Errors cluster around management occupations and missing-occupation
cases. There is no single easy fix, which makes this a good stopping
point: we already know Claude’s 98% performance holds on unseen data, so
the practical choice is to run the full dataset through
send_batch(claude()).
Scaling Up
With the best setup validated, classifying the full dataset is a single batch submission:
all_tasks <- distinct_occupations |>
pull(occupation) |>
map(\(occ) llm_message(glue(
'Classify this occupation response from a survey: {occ}
Pick one of the following numerical codes from this list.

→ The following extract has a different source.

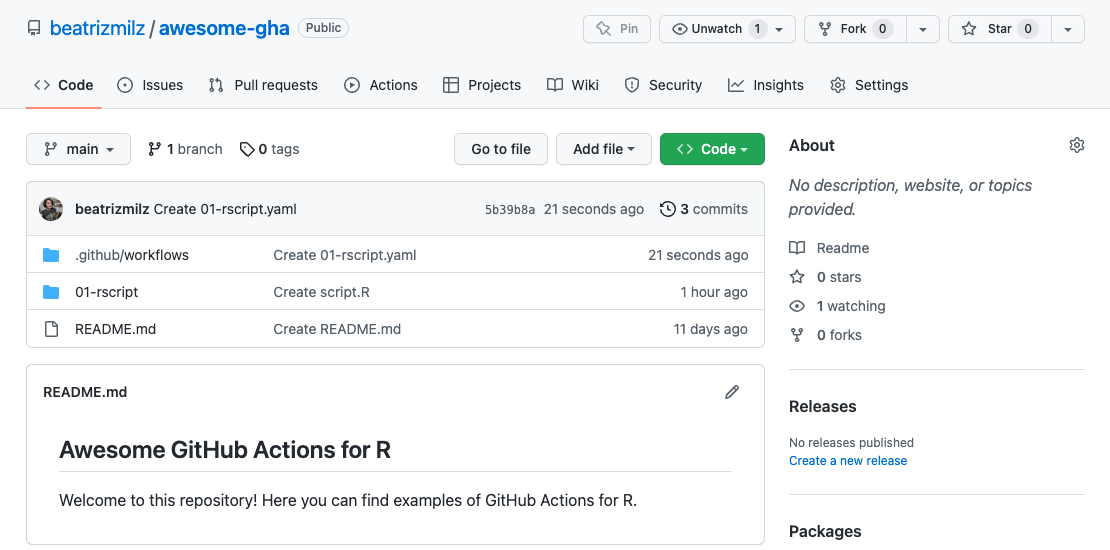Open the .github/workflows folder
This screenshot has width=1110, height=550.
coord(131,255)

Respond only with the code!
{numerical_code_list}'
)))
batch_job <- all_tasks |>
send_batch(claude(.temperature = 0))
write_rds(batch_job, "full_batch_job.rds")
final_results <- read_rds("full_batch_job.rds") |>
fetch_job(claude()) |>
map_chr(get_reply) |>
parse_number()
tibble(occupation = distinct_occupations$occupation, occ2 = final_results) |>
left_join(occ_data, by = c("occupation" = "occupation_open")) |>
left_join(occ_codes, by = "occ2")For very large datasets where token cost matters,
tidyllm_schema() can classify several responses per call
using structured output, reducing prompt tokens by roughly 4-5x. Note
that grammar-constrained sampling can reduce accuracy on ambiguous
cases; verify against your benchmark before committing to this
optimization.
Conclusion
This article demonstrated a practical workflow for LLM-based text
classification with tidyllm:
- One message per item with
parse_number()is a strong, simple baseline; do not assume that adding structure automatically improves accuracy. - Batch processing via
send_batch()/fetch_job()cuts costs in half with no change to prompt logic. - A train/test split and
yardstickmetrics make model and prompt comparisons reproducible and honest. - Accuracy evaluation against a manually reviewed ground truth is essential; many apparent errors are genuinely ambiguous cases where the ontology itself is uncertain.
- Local models via
ollama()are viable for privacy-sensitive work; the 79% accuracy ofgemma2on Prompt 1 may be acceptable depending on use-case requirements.